Provided information

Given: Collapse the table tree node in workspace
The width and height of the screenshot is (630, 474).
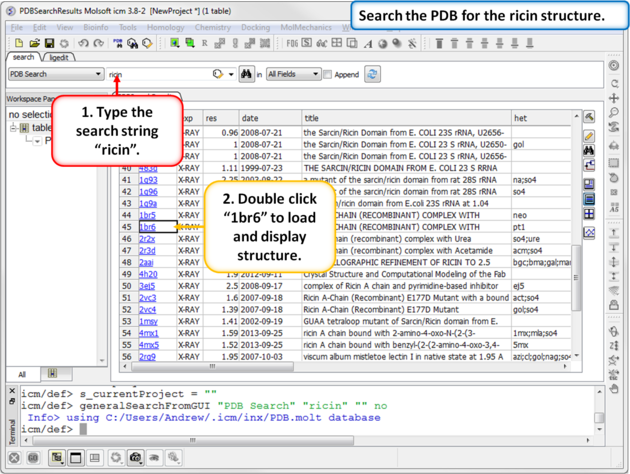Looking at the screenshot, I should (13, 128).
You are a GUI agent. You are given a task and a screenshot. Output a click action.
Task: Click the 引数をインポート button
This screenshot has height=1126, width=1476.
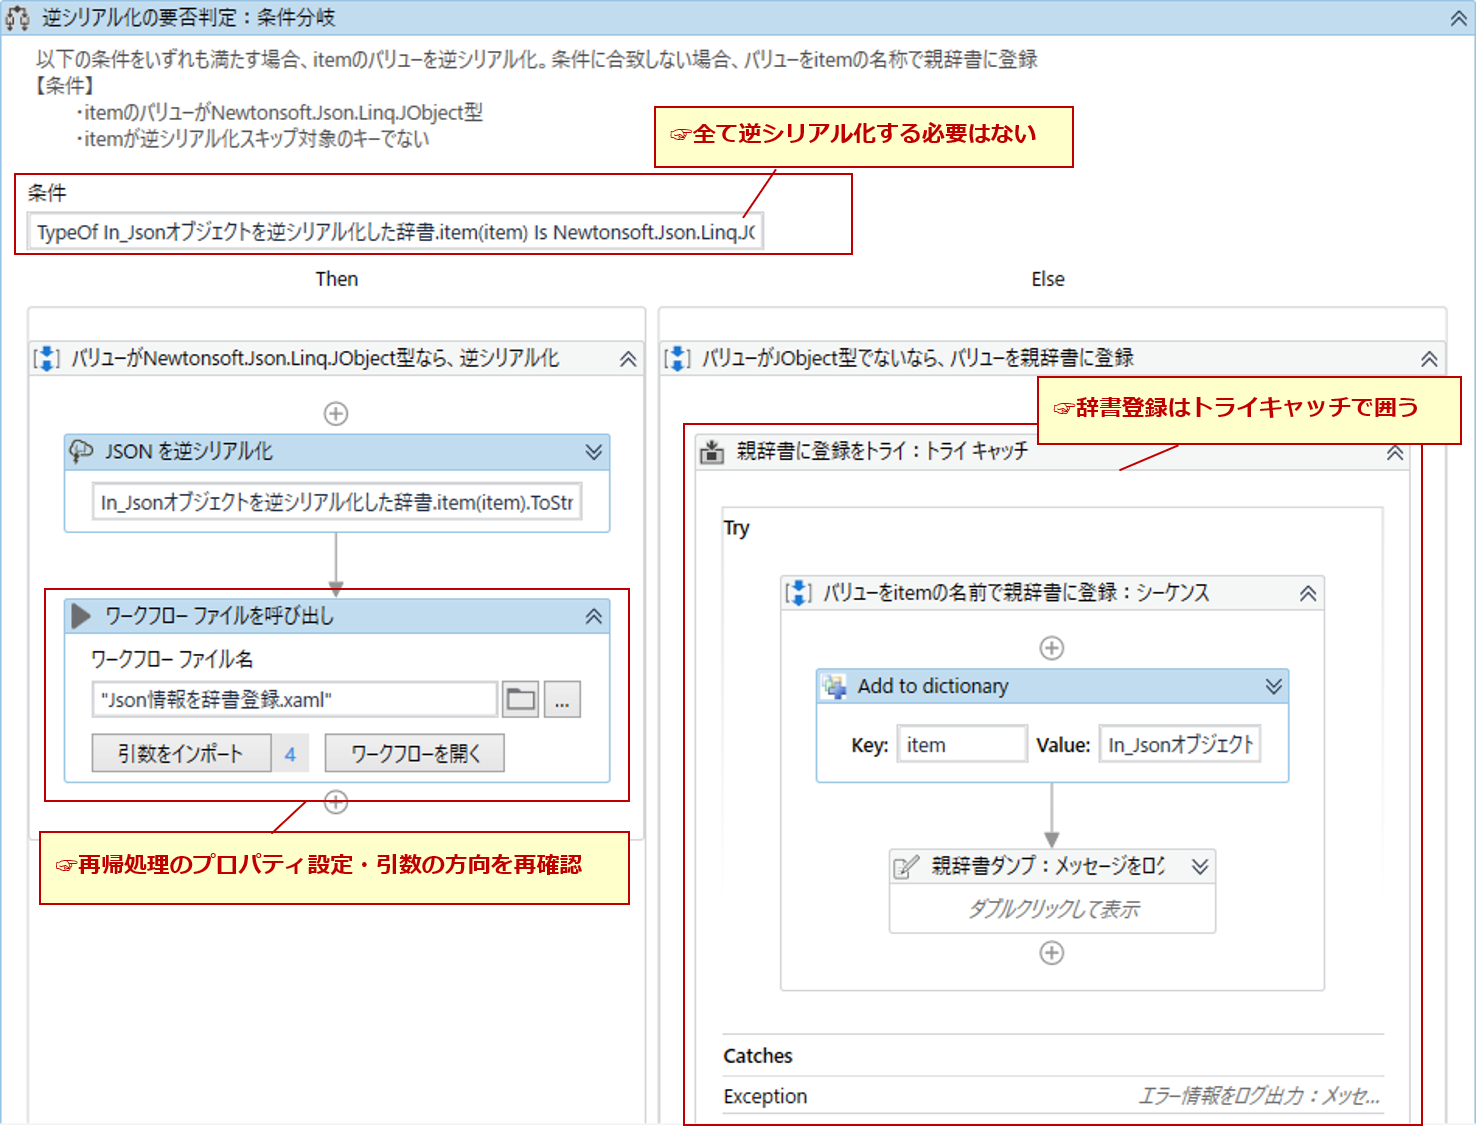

The problem
Convert the records into a JSON list of strings, one string per line, leaving out blank lines and the pictures.

Exercise result
[
  "Given: Collapse the table tree node in workspace",
  "The width and height of the screenshot is (630, 474).",
  "Looking at the screenshot, I should (13, 128).",
  "You are a GUI agent. You are given a task and a screenshot. Output a click action.",
  "Task: Click the 引数をインポート button",
  "This screenshot has height=1126, width=1476."
]